Given request:
Rewrite the rows from the line containing "This screenshot has width=1588, height=1097." through the line containing "[x=1283, y=738]", switching "link" to "hyperlink" and keeping everything else the same. Omit the pictures from your answer.

Excerpted data:
==============================

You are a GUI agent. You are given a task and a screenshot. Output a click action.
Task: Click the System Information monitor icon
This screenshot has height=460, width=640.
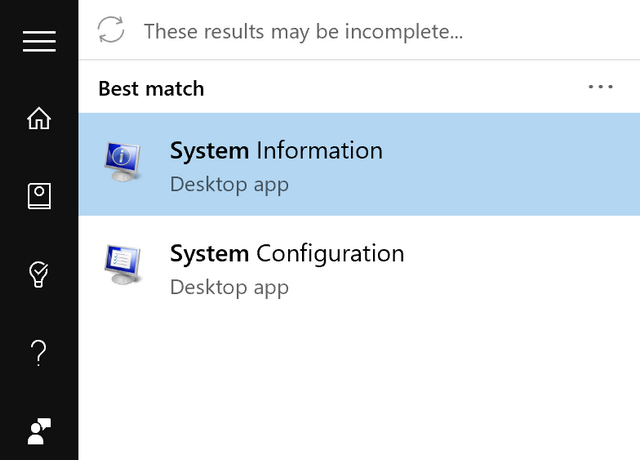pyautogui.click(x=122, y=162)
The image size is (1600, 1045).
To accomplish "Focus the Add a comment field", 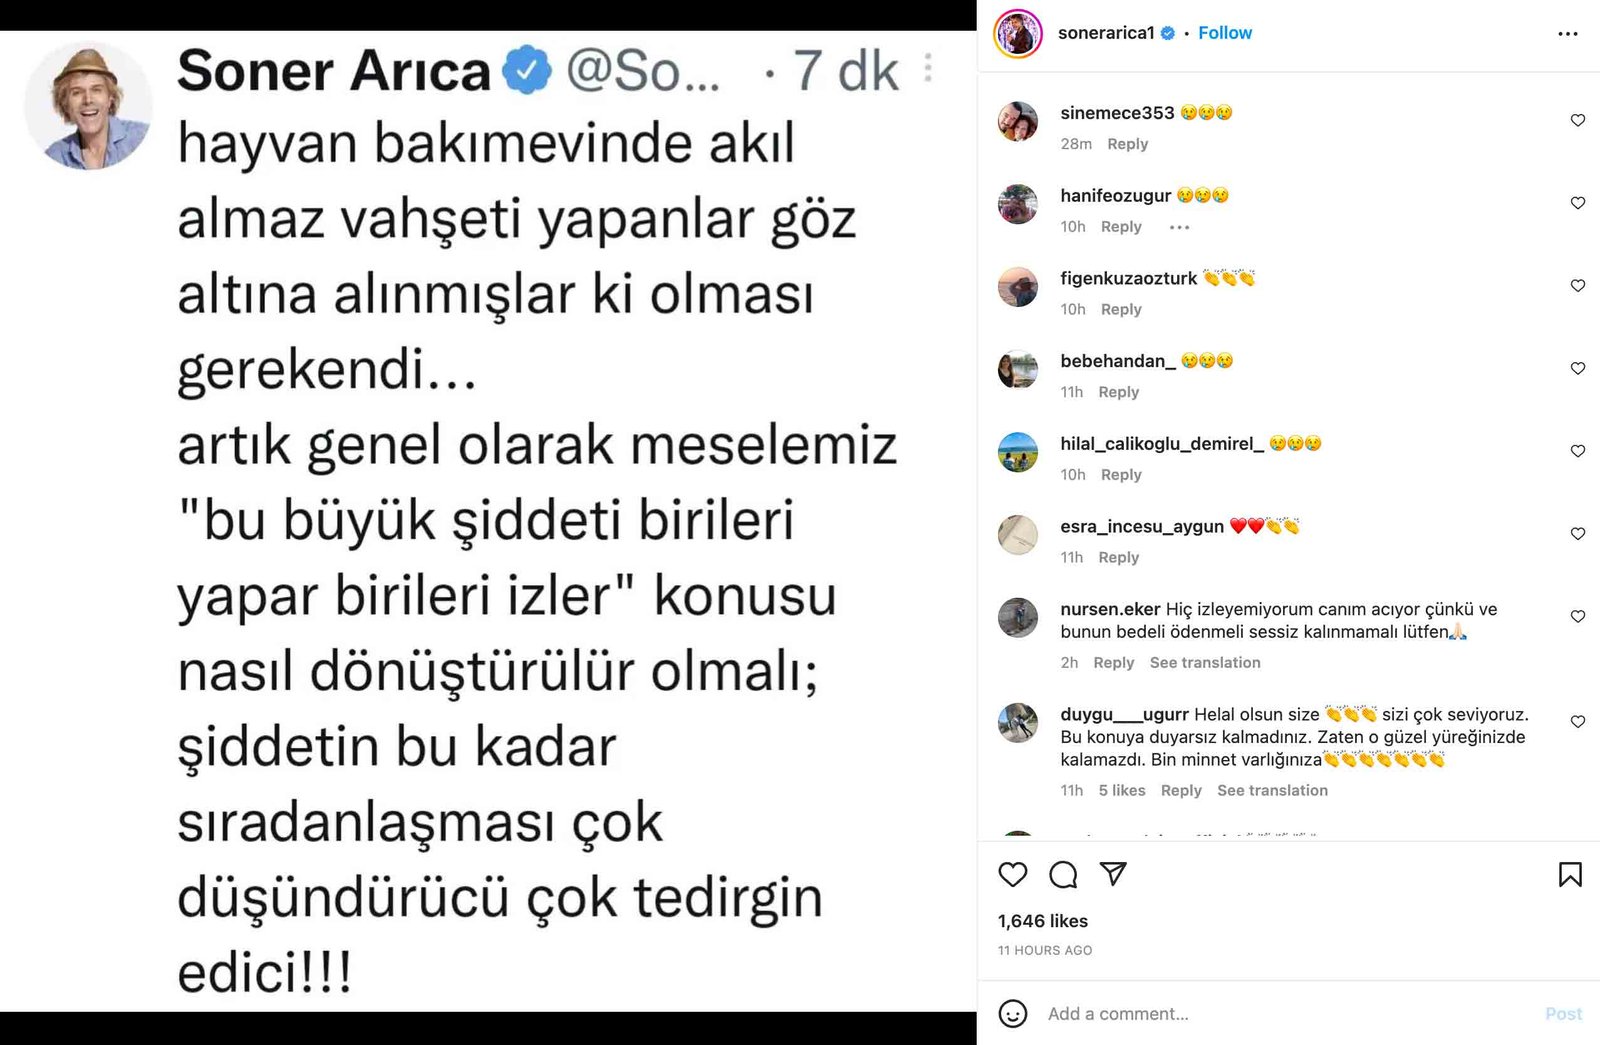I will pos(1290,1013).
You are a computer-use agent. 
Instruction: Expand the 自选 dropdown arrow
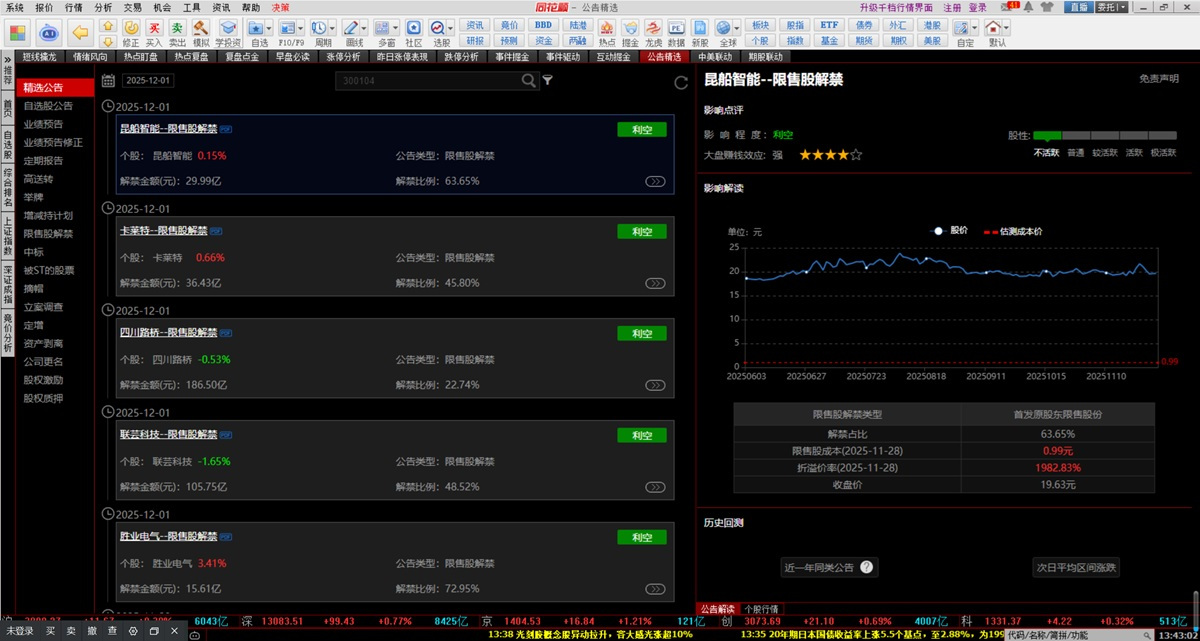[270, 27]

==============================

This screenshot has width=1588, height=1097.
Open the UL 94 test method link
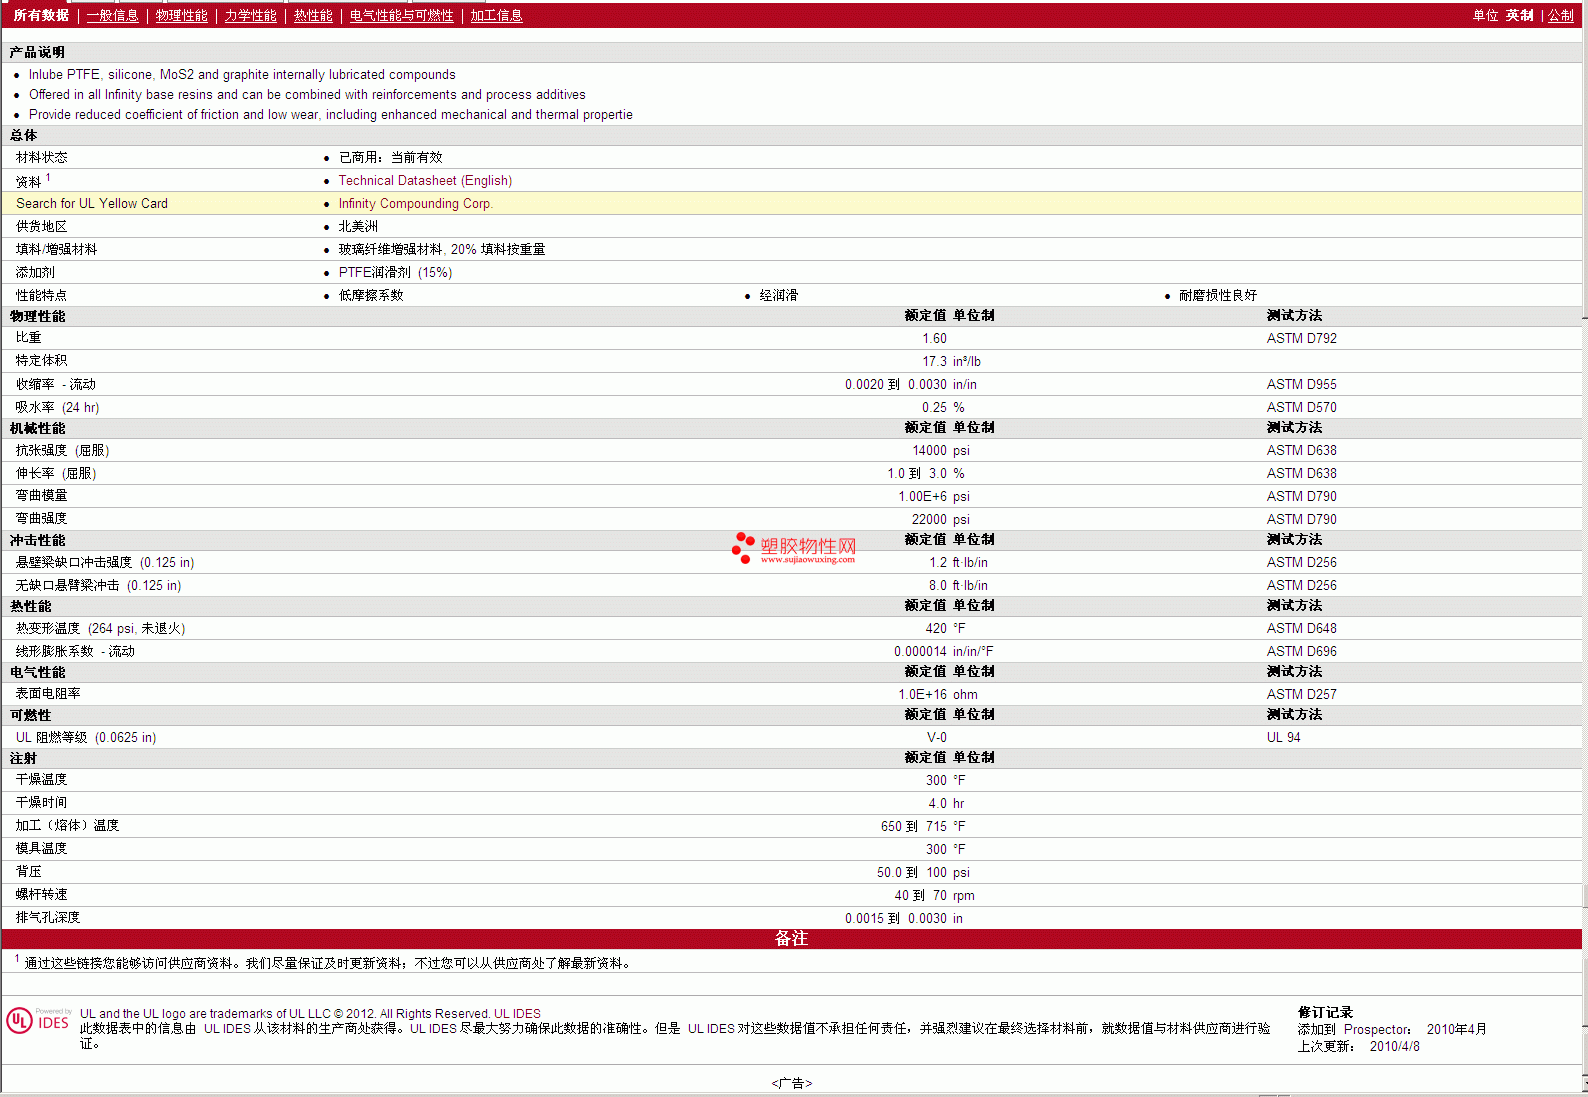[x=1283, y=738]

==============================

The response:
This screenshot has width=1588, height=1097.
Open the UL 94 test method hyperlink
[x=1283, y=738]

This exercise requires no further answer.